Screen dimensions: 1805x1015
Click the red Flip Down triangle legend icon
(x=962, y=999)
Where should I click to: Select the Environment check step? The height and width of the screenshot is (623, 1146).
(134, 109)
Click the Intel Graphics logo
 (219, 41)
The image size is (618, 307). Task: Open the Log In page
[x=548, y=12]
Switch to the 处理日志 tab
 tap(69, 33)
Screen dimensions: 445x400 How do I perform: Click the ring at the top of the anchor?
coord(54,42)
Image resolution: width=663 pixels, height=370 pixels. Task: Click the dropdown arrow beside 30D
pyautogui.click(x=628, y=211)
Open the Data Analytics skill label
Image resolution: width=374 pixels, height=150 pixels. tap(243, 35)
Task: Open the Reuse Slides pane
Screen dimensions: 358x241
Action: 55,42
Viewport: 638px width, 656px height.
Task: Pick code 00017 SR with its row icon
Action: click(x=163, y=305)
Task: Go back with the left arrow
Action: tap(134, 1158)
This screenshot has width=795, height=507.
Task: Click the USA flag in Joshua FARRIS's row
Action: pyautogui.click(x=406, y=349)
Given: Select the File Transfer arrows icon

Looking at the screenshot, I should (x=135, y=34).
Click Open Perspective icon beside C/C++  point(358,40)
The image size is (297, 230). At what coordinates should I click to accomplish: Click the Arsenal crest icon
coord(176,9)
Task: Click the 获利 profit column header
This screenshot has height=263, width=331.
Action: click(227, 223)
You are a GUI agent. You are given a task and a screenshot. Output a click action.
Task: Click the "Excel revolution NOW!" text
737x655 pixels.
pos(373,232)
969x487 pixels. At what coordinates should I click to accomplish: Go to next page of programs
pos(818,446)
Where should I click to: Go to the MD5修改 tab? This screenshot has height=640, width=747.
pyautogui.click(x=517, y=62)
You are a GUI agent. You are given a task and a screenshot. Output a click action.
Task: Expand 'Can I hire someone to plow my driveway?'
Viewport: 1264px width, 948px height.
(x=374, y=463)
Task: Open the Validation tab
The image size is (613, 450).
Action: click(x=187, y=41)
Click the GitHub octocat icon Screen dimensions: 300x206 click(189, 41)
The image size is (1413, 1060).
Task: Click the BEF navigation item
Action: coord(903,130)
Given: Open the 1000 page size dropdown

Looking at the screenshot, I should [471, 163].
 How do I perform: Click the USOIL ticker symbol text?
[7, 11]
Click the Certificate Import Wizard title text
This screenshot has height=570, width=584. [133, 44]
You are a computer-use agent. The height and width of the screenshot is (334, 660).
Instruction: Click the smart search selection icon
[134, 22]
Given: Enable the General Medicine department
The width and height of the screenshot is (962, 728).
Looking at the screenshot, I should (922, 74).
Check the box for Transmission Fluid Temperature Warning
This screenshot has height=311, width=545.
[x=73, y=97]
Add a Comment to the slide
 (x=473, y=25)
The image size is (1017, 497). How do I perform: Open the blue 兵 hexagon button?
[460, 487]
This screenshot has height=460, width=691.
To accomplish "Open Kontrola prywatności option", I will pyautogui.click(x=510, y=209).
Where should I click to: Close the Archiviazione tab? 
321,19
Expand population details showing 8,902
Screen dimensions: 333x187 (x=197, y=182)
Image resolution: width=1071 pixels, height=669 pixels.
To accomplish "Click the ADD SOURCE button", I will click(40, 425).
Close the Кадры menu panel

» **Work request**: Reproduce each line from the records that contains the word "will".

» **Response area**:
To accomplish "Open Kontrola prywatności option", I will pyautogui.click(x=510, y=209).
To accomplish "Click the ADD SOURCE button", I will click(40, 425).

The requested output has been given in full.